====== 処理用データ

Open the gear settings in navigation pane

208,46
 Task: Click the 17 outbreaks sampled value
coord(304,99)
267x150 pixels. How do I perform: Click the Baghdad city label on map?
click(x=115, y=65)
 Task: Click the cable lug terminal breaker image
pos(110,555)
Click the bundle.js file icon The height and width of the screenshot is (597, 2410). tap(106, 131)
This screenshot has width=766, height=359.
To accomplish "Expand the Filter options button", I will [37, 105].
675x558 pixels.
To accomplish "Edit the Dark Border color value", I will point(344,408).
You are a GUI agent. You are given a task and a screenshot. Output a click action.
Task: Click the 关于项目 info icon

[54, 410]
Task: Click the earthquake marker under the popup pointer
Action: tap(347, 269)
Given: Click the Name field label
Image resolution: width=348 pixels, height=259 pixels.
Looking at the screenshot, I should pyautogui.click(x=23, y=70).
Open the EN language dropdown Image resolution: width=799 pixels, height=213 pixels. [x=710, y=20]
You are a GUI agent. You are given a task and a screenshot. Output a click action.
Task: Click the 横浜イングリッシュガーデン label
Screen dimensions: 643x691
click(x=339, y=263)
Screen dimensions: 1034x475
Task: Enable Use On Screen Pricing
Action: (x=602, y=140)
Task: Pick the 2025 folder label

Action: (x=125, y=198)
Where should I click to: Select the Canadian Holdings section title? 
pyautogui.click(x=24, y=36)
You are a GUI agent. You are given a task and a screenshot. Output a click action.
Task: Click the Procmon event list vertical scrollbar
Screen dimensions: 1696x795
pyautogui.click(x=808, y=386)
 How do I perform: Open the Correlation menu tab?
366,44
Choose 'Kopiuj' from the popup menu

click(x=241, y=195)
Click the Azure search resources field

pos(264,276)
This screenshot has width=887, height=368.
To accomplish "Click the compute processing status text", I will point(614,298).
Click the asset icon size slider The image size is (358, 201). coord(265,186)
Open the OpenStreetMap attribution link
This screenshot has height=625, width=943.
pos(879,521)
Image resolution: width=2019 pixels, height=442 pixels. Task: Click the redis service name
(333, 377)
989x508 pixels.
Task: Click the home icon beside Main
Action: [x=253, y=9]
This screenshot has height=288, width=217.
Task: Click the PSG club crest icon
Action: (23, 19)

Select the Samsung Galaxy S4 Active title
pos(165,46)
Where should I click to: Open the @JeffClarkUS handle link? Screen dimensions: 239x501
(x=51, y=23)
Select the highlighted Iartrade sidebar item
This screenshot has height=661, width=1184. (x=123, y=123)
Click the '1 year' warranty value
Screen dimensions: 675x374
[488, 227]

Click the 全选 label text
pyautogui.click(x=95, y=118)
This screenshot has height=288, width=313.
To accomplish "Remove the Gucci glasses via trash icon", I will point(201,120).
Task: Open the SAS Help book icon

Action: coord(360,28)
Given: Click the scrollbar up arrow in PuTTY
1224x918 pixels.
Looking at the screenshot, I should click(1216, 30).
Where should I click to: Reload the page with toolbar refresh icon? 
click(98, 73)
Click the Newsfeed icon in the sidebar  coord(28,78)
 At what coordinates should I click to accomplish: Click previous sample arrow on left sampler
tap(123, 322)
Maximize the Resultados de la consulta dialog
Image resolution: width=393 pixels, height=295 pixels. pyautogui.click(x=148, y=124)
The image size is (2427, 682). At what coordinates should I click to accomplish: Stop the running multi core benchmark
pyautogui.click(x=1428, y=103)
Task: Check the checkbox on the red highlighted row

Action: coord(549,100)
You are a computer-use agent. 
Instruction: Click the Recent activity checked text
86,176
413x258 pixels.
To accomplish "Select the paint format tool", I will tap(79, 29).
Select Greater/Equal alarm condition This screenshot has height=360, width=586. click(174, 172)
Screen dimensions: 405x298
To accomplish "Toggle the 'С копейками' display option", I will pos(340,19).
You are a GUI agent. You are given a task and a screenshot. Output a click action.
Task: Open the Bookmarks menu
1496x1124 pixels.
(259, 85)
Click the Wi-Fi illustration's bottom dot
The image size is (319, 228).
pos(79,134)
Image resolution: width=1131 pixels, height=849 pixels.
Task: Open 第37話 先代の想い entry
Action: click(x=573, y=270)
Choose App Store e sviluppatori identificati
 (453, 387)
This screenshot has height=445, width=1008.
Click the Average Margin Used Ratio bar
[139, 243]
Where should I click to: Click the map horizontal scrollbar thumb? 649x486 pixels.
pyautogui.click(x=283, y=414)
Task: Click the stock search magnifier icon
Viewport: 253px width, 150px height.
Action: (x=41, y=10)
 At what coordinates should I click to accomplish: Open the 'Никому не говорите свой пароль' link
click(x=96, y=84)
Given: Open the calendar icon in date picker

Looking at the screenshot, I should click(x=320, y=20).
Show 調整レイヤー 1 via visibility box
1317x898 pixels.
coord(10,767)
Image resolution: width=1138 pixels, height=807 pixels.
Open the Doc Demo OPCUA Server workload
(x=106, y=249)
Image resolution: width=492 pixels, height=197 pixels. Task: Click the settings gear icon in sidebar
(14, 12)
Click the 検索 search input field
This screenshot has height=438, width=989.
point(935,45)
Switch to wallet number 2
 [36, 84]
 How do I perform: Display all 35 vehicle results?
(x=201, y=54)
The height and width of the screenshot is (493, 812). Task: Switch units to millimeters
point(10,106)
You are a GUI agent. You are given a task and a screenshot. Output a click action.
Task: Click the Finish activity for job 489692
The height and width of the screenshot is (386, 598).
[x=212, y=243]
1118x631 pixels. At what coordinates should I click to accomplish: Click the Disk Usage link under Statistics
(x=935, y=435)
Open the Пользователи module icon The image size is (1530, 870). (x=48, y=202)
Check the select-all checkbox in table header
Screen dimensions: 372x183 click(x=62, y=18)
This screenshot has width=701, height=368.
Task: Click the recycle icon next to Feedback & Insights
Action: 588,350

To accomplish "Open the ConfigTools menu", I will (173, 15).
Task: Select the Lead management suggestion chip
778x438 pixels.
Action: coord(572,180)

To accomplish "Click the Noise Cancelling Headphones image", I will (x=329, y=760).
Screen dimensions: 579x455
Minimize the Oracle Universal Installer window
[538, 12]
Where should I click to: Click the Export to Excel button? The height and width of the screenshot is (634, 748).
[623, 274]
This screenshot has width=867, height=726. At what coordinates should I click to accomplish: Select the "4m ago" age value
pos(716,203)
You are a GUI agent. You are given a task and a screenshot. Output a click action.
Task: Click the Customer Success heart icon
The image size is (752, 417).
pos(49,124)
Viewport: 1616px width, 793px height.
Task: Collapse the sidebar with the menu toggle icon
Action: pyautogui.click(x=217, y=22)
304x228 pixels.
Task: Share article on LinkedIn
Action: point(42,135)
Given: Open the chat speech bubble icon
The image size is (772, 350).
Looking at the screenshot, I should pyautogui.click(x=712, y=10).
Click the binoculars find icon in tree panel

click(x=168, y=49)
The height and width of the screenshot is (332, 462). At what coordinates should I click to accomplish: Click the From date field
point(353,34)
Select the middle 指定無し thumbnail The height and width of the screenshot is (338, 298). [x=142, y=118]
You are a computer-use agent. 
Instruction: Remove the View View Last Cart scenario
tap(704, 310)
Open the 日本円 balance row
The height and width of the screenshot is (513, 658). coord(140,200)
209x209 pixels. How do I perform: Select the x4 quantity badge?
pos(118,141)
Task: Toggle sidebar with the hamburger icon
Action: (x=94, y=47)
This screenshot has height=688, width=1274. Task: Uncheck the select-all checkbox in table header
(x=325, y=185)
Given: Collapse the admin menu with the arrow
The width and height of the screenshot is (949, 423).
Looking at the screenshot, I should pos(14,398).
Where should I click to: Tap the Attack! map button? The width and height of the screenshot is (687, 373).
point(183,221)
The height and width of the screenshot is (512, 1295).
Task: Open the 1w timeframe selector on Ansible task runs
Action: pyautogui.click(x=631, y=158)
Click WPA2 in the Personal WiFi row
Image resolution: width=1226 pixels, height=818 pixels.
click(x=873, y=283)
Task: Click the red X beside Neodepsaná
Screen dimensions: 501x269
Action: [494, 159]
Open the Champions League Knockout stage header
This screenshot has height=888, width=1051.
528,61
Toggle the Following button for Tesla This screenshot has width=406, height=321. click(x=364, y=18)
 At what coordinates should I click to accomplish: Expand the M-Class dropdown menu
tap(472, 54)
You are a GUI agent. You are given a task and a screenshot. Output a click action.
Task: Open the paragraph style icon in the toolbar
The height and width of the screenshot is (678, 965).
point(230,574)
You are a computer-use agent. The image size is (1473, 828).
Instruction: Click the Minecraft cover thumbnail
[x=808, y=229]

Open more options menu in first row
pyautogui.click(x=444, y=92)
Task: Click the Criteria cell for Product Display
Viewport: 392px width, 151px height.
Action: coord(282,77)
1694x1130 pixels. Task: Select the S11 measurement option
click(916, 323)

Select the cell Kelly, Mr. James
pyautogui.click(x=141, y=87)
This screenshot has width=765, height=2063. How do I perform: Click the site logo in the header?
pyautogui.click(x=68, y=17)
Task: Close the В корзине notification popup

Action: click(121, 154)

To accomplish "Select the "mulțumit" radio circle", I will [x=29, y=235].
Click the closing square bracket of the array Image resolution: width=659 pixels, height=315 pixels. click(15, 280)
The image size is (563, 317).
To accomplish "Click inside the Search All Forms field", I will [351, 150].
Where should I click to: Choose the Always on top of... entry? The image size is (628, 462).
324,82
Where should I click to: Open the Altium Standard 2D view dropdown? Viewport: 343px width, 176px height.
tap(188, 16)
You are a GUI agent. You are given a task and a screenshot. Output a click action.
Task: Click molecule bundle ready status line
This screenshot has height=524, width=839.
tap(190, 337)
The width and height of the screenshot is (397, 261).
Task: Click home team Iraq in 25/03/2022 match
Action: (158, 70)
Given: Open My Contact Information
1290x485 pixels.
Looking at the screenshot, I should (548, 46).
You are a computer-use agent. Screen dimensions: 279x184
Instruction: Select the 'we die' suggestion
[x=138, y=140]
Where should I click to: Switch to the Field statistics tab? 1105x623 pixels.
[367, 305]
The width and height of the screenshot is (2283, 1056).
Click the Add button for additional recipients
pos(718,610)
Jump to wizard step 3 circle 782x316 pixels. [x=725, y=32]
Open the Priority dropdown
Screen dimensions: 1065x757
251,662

============

挑戦課題: 上の記録から、「will (x=329, y=760).」を含む行から「Action: point(42,135)」を含む行までを、両端の行も含めて一字一句そのまま抜き出してください。

回答全文:
To accomplish "Click the Noise Cancelling Headphones image", I will (x=329, y=760).
Screen dimensions: 579x455
Minimize the Oracle Universal Installer window
[538, 12]
Where should I click to: Click the Export to Excel button? The height and width of the screenshot is (634, 748).
[623, 274]
This screenshot has width=867, height=726. At what coordinates should I click to accomplish: Select the "4m ago" age value
pos(716,203)
You are a GUI agent. You are given a task and a screenshot. Output a click action.
Task: Click the Customer Success heart icon
The image size is (752, 417).
pos(49,124)
Viewport: 1616px width, 793px height.
Task: Collapse the sidebar with the menu toggle icon
Action: pyautogui.click(x=217, y=22)
304x228 pixels.
Task: Share article on LinkedIn
Action: point(42,135)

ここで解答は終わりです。